= Holsworthy Barracks terror plot =

Thwarted terror attack in 2009 in Sydney, Australia

The Holsworthy Barracks terror plot was an Islamist terrorist plot uncovered in August 2009 targeting Holsworthy Barracks—an Australian Army training area located in the outer south-western Sydney suburb of Holsworthy—with automatic weapons. The perpetrators planned to infiltrate the base and shoot as many army personnel and others as possible until they themselves were killed or captured; but they were arrested before they could carry out their plan.

One of the men acquitted in 2009 went on to kill a man and shoot three police officers in June 2017.

==Initial investigation==
In 2007, the Australian Federal Police (AFP) launched Operation Rochester to investigate reports of Somali-Australians traveling to fight for al-Shabaab against the Ethiopian-backed Transitional Federal Government. That investigation ended because not enough evidence could be gathered to press charges.

In 2009, Operation Neath began as another investigation into domestic support for al-Shabab, with approximately 20 people—including Saney Aweys, Wissam Fattal and Nayef el-Sayed—suspected of assisting the Somali jihadist movement.

The AFP, the Australian Security Intelligence Organisation (ASIO) and the Defence Security Division (DSD) continued monitoring this support network, which had expanded beyond the Somali diaspora in Australia. People of other backgrounds, mainly from Middle Eastern countries who lacked the nationalist element in their motivation were included.

Agents from the AFP, DSD and ASIO task force ran a covert investigation that included gathering Human Intelligence (HUMINT), surveillance and technical surveillance.

== Arrests and trial ==
On 4 August 2009, four men connected with the Somali-based terrorist group al-Shabaab were arrested and charged in association with a terror plot. A fifth man was charged in the following days. Prime Minister Kevin Rudd later said that the federal government had ordered a review of security at all military bases. On 6 August 2009, a Daily Telegraph reporter and photographer were charged with taking a photograph of a defence installation after gaining entry to the military base.

The perpetrators were Saney Edow Aweys, Nayef El Sayed, Yacqub Khayre, Abdirahman Ahmed and Wissam Mahmoud Fattal. All five were identified as having attended the Preston Mosque, in Melbourne's northern suburbs. The mosque is the seat of Australia's leading Muslim cleric, Sheik Fehmi Naji El-Imam. They had later been attending the smaller 8 Blacks prayer hall, a former snooker hall located behind a 7-Eleven store on Boundary Road, which is regarded by authorities as a key hub in Australia's militant Islamist network. All five had been part of the same religious "reading group" at the small mosque.

According to police spokesmen, the suspects had been seeking a Muslim cleric willing to give a fatwa authorising a jihad attack on an Australian military target.

At his arraignment, Wissam Mahmoud Fattal refused to rise for magistrate Peter Reardon, saying that he would not rise to his feet for anyone but Allah. Fattal was led from the courtroom shouting that Australia was killing innocent people in Afghanistan and Iraq and that "you call us terrorists – I've never killed anyone in my life."

During the trial, 26-year-old Saney Edow Aweys of Carlton North was one of the three men applying for bail in the Melbourne Magistrates' Court. He was also charged with aiding the commission of an offence by Walid Osman Mohamed in Somalia and preparing for incursions into Somalia for the purposes of engaging in hostile activities. Federal agent David Kinton told the court Aweys intended to travel to Somalia with two of his children.

— Objective —
Quote the passage of the Holsworthy Barracks article starting with "The perpetrators were" and going on through "the small mosque.".

— Data lines —
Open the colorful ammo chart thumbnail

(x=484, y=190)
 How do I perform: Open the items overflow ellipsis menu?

--

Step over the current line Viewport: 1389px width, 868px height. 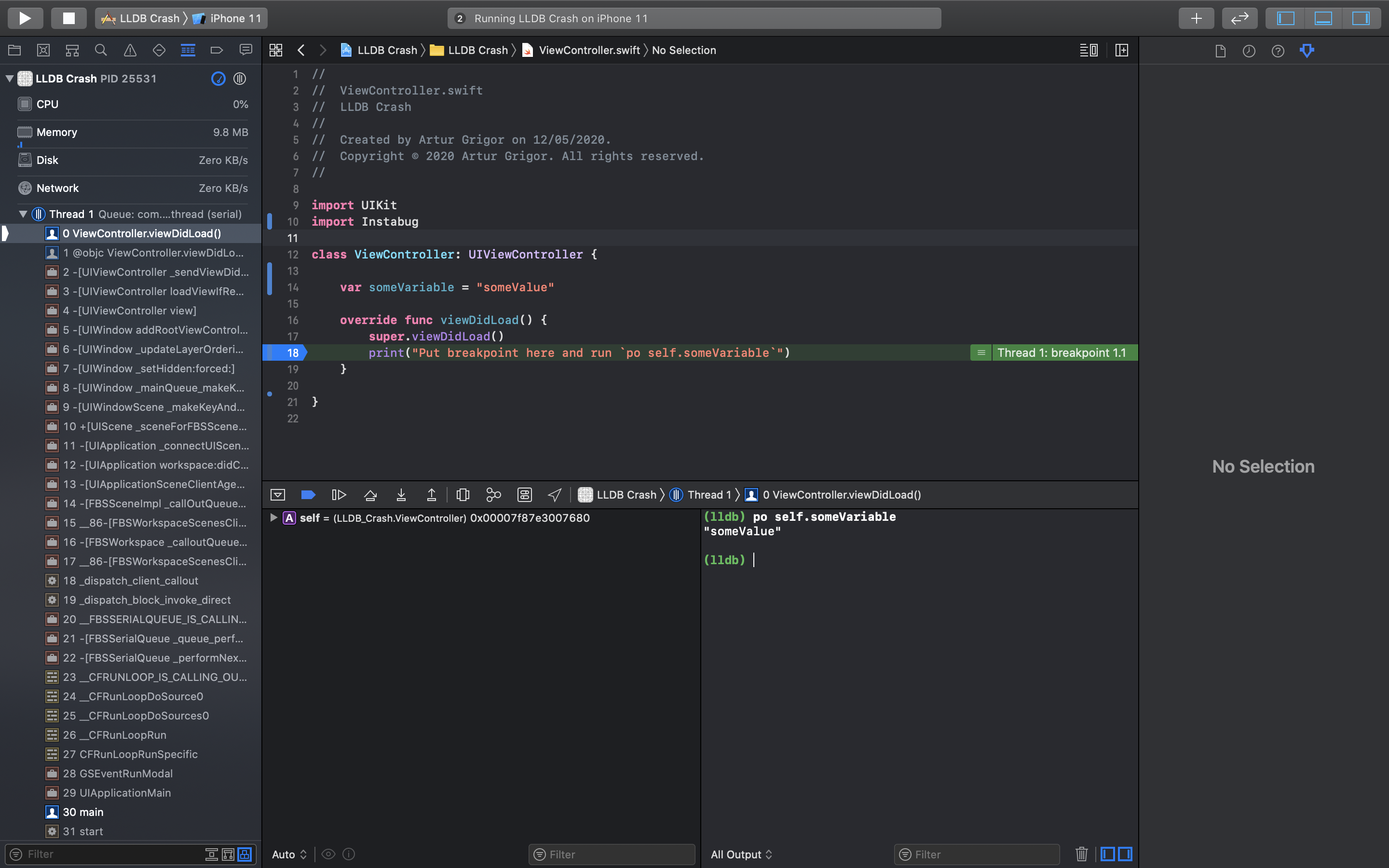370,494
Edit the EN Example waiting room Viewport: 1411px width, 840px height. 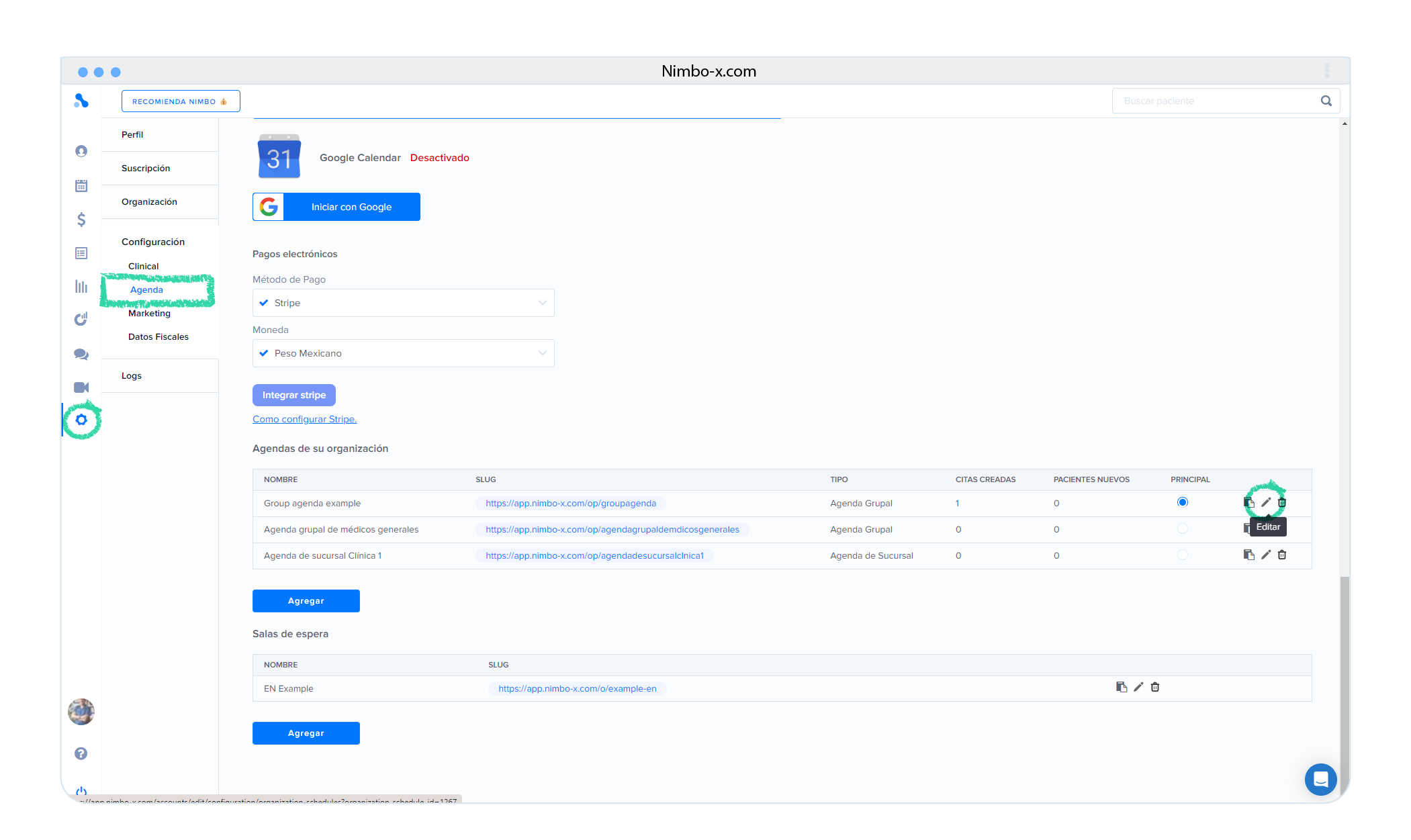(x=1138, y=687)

— Expected answer —
The perpetrators were Saney Edow Aweys, Nayef El Sayed, Yacqub Khayre, Abdirahman Ahmed and Wissam Mahmoud Fattal. All five were identified as having attended the Preston Mosque, in Melbourne's northern suburbs. The mosque is the seat of Australia's leading Muslim cleric, Sheik Fehmi Naji El-Imam. They had later been attending the smaller 8 Blacks prayer hall, a former snooker hall located behind a 7-Eleven store on Boundary Road, which is regarded by authorities as a key hub in Australia's militant Islamist network. All five had been part of the same religious "reading group" at the small mosque.